Laura Mercier tinted moisturizer followed by a light dusting of loose dark blot powder
Fill in the brows with Spiked brow pencil
Vanilla pigment on the browbone to accentuate the eyes without looking "done".
Couple coats of Mascara X
Razin blush on the apples of the cheeks
Viva Glam V lip glass

Only takes about 5 min. cause' I LOVE my snooze button.


----------



## hyperRealGurl (Dec 26, 2006)

i pretty much wear a bare face everyday...unless im going out or have something planned for that day.........


----------



## spectrolite (Dec 26, 2006)

Pretty basic stuff here:

*- *MSF in dark all over
*-* Fill in the brows with Benefit "Brow Zing's" or Prestige Cosmetics brow pencil in Earth Brown
*-* Sometimes a bit of Shooting star MSF under the brow
*-* MAC smoulder eye kohl
*-* Apply 1-2 coats of L'oreal Panoramic Curl mascara
*-* Some Shooting Star MSF on the cheeks and a lil bit on my nose too hehe!
*-* Bonne Bell Lip Sparkler in Celestial Strawberry


----------



## User67 (Dec 26, 2006)

Here is my favorite look & the one I do most days.....

All MAC unless otherwise stated

Face:
Studio Fix Fluid NC42
Select Sheer Pressed Powder
Desirous Blush

Eyes:
UDPP
Goldmine on lid
Espresso & Romp in crease
Black Tied on outer corners
Vanilla Pigment to highlight
Blacktrack Fluidline
Engraved Power Point
L'Oreal Volumous mascara

Lips:
Stripdown l/l
Myth l/s
C-Thru l/g
(This is my new favorite combo!)


----------



## cno64 (Dec 26, 2006)

I'm usually at home, so unless I have some sort of appointment, I don't bother with makeup.
Now, before I became disabled, things were totally different; I wore makeup every day no matter what, unless I was sick.

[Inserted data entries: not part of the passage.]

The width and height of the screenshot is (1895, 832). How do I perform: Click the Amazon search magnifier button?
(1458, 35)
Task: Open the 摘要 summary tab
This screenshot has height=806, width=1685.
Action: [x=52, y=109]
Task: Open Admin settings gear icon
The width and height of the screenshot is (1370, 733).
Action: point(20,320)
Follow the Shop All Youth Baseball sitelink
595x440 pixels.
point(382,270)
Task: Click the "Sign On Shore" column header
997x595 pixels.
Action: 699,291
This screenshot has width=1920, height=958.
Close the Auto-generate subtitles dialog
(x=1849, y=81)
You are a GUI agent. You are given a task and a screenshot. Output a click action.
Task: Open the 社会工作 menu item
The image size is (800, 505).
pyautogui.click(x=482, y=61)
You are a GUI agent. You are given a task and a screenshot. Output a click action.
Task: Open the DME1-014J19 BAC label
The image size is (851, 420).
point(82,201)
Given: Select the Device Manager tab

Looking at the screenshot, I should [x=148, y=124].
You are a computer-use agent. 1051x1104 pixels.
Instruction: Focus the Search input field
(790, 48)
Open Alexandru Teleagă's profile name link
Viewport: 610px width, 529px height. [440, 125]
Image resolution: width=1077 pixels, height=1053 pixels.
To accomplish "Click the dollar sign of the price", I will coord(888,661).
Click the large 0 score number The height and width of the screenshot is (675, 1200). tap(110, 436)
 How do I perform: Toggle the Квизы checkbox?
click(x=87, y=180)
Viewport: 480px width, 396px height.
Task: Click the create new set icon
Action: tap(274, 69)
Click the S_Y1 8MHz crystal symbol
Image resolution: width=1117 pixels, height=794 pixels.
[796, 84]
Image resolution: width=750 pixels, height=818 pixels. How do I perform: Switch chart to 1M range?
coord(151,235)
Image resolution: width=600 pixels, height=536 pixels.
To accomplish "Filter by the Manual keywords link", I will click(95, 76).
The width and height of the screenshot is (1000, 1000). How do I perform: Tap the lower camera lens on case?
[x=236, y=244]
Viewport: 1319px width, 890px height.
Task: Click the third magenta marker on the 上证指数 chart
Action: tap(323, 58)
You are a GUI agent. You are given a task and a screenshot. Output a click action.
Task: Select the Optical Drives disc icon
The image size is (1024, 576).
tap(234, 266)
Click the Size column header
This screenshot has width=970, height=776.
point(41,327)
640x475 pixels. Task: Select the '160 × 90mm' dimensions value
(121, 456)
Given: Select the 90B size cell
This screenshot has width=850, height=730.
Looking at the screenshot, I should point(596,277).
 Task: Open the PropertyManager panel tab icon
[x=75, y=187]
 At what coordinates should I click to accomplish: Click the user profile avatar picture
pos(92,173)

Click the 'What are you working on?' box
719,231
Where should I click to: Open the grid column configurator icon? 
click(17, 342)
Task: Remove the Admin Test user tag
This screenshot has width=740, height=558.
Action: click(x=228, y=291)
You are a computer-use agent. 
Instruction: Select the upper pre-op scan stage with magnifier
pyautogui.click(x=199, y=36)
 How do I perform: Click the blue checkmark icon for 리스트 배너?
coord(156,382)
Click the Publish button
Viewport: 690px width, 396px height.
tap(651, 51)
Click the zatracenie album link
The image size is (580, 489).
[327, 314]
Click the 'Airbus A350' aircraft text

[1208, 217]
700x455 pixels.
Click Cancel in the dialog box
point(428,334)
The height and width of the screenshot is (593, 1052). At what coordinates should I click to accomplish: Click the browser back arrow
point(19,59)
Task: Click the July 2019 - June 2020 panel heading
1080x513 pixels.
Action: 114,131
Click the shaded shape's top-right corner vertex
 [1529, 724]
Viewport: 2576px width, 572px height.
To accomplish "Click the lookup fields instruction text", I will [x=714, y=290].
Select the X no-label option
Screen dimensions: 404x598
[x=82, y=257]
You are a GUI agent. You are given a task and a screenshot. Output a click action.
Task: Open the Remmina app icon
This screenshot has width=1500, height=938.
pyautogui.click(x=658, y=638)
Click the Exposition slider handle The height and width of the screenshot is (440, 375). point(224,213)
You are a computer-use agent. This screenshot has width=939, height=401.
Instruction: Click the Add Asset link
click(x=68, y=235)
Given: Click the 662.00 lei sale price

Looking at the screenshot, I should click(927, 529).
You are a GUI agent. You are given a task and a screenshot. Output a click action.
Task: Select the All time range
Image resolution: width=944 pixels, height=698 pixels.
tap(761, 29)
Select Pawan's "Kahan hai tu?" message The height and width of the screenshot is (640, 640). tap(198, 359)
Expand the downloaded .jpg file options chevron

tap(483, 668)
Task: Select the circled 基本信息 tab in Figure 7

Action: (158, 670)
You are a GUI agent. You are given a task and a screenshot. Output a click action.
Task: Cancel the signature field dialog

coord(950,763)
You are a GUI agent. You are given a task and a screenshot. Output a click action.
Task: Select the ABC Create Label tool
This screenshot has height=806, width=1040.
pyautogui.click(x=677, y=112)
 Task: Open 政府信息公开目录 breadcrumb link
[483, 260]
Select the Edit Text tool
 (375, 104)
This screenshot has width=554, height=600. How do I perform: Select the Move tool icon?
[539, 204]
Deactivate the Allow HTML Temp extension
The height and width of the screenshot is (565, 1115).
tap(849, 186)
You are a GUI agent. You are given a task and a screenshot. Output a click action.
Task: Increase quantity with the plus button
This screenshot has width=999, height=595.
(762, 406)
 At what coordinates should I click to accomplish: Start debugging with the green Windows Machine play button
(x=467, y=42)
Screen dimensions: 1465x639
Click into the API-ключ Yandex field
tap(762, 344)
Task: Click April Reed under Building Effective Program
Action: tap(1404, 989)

I kept it fairly light: a swipe of grey or plum shadow, concealer where needed, dark brown or black liner on upper lids, black mascara, rose blush, rosy lip gloss.


----------



## girlstar (Dec 26, 2006)

I don't really have a daily face..

I work in an office, so I need to look well put together every day, in case I am seen by any clients. But, I'm never really in meetings with anyone but co-workers, so I don't have to play it conservative. We're really laid back and everything (my project manager is known to blare Rolling Stones via his ipod in his office), so I won't get reprimanded for bright purple eyeshadow, or anything. So I have fun with it. 

I generally always wear:
SFF NW20
Clinique's High Impact Mascara in Black
Sweet William blushcreme, Porcelain Pink MSF.. usually both, but sometimes just one or the other.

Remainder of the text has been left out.